§ What the task asks
Emit the data below verbatim, stripping out any pictures.

=== Begin Enclosure ===

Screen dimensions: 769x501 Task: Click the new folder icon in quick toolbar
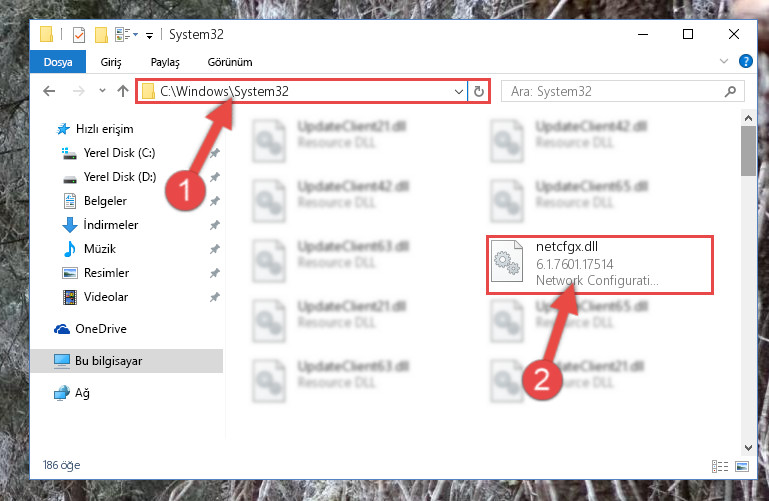[x=101, y=35]
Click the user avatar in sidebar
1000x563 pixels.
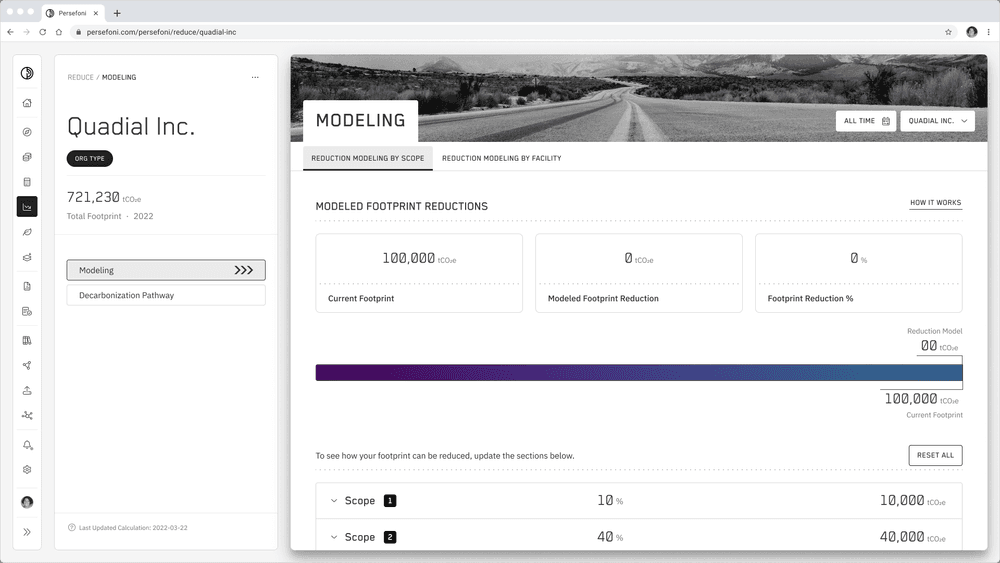pyautogui.click(x=27, y=502)
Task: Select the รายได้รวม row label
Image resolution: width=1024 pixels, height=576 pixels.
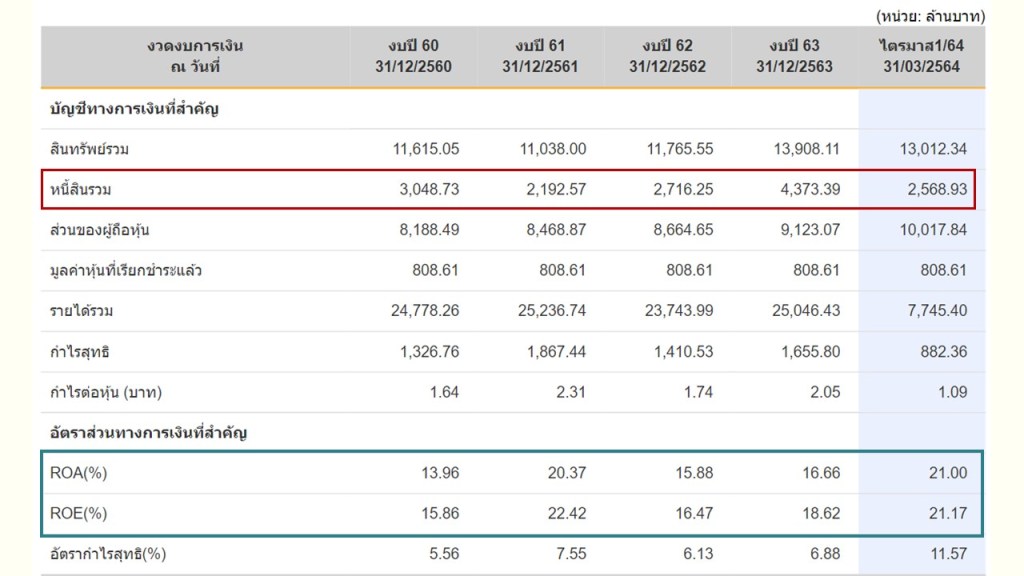Action: [x=81, y=311]
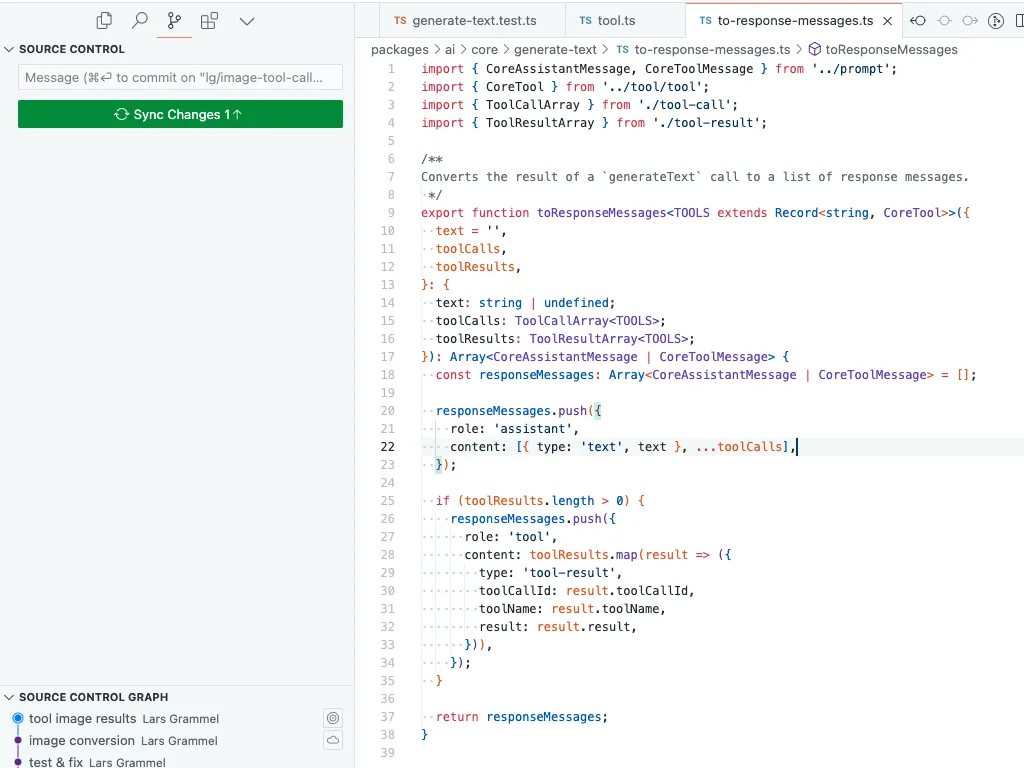The height and width of the screenshot is (768, 1024).
Task: Click the commit message input field
Action: coord(180,77)
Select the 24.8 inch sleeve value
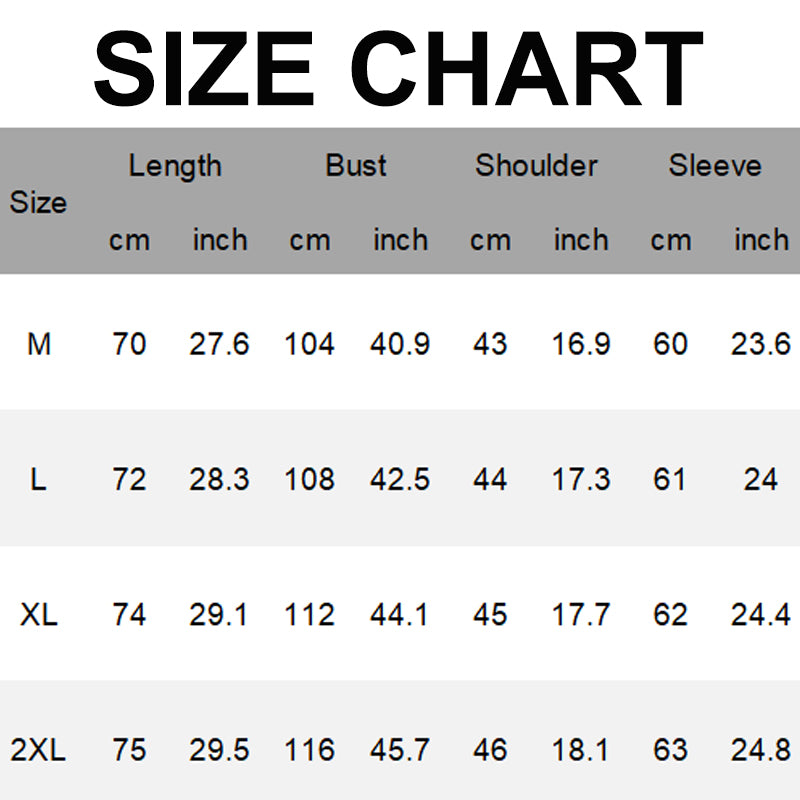Image resolution: width=800 pixels, height=800 pixels. click(x=761, y=750)
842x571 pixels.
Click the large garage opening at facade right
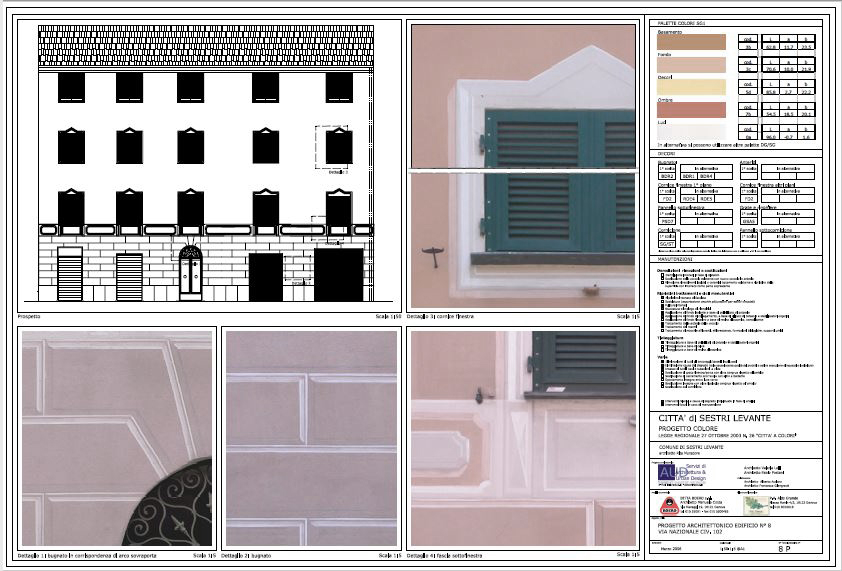[338, 275]
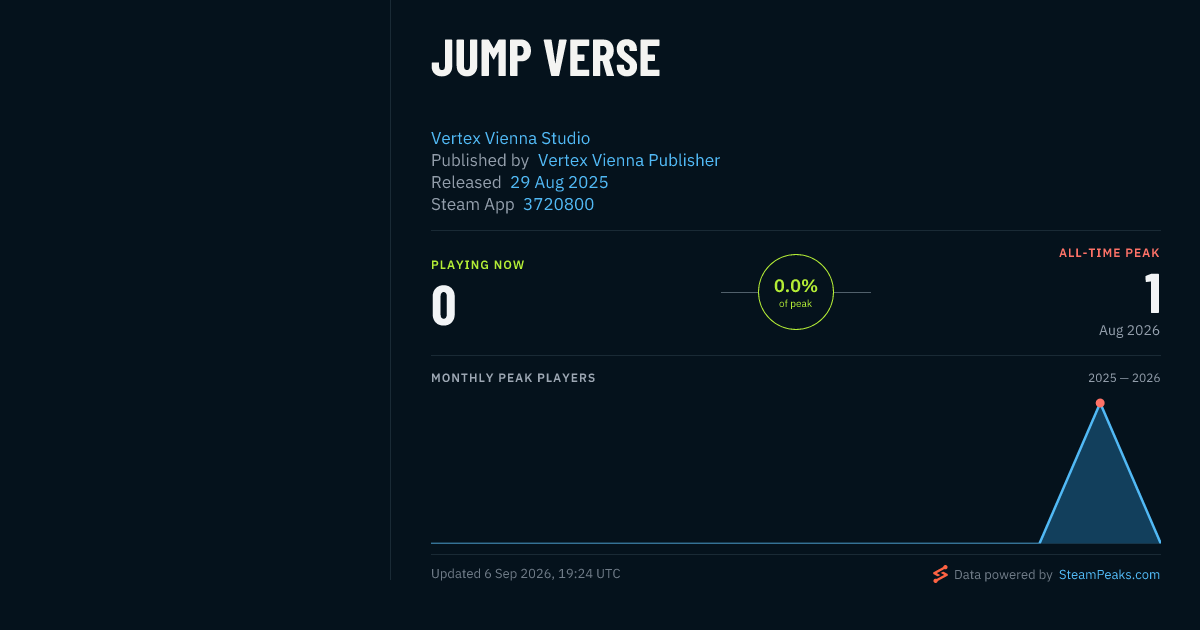Click the Published by label

point(480,160)
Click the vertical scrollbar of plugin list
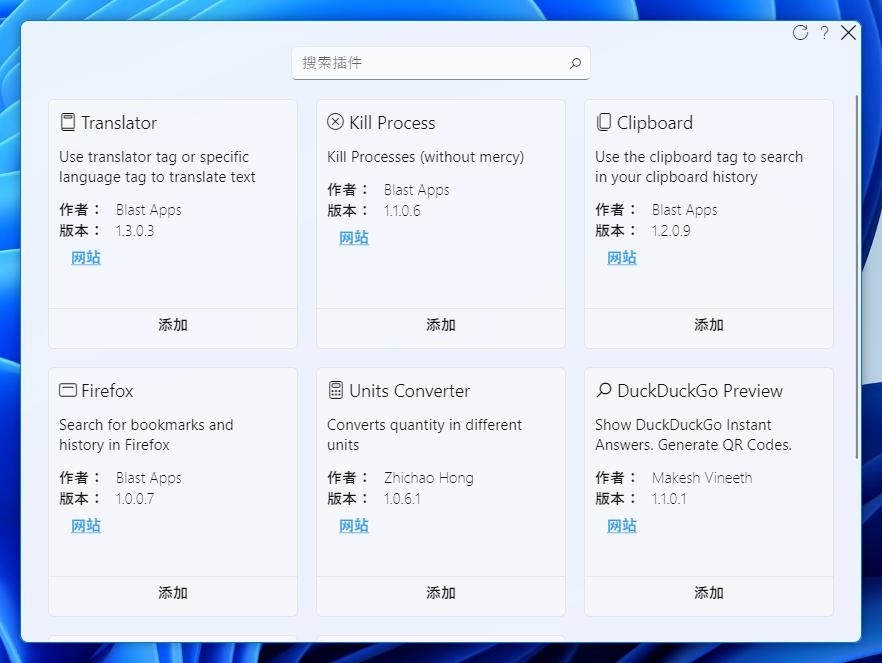This screenshot has width=882, height=663. coord(856,277)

=== End Enclosure ===

§ Answer box
Screen dimensions: 769x501 Task: Click the new folder icon in quick toolbar
[x=101, y=35]
Click the user avatar in sidebar
1000x563 pixels.
pyautogui.click(x=27, y=502)
Task: Select the รายได้รวม row label
Image resolution: width=1024 pixels, height=576 pixels.
Action: [x=81, y=311]
The height and width of the screenshot is (768, 1024).
Task: Click the commit message input field
Action: coord(180,77)
Select the 24.8 inch sleeve value
Image resolution: width=800 pixels, height=800 pixels. click(x=761, y=750)
842x571 pixels.
Click the large garage opening at facade right
[338, 275]
Click the Published by label

point(480,160)
Click the vertical scrollbar of plugin list
This screenshot has width=882, height=663. coord(856,277)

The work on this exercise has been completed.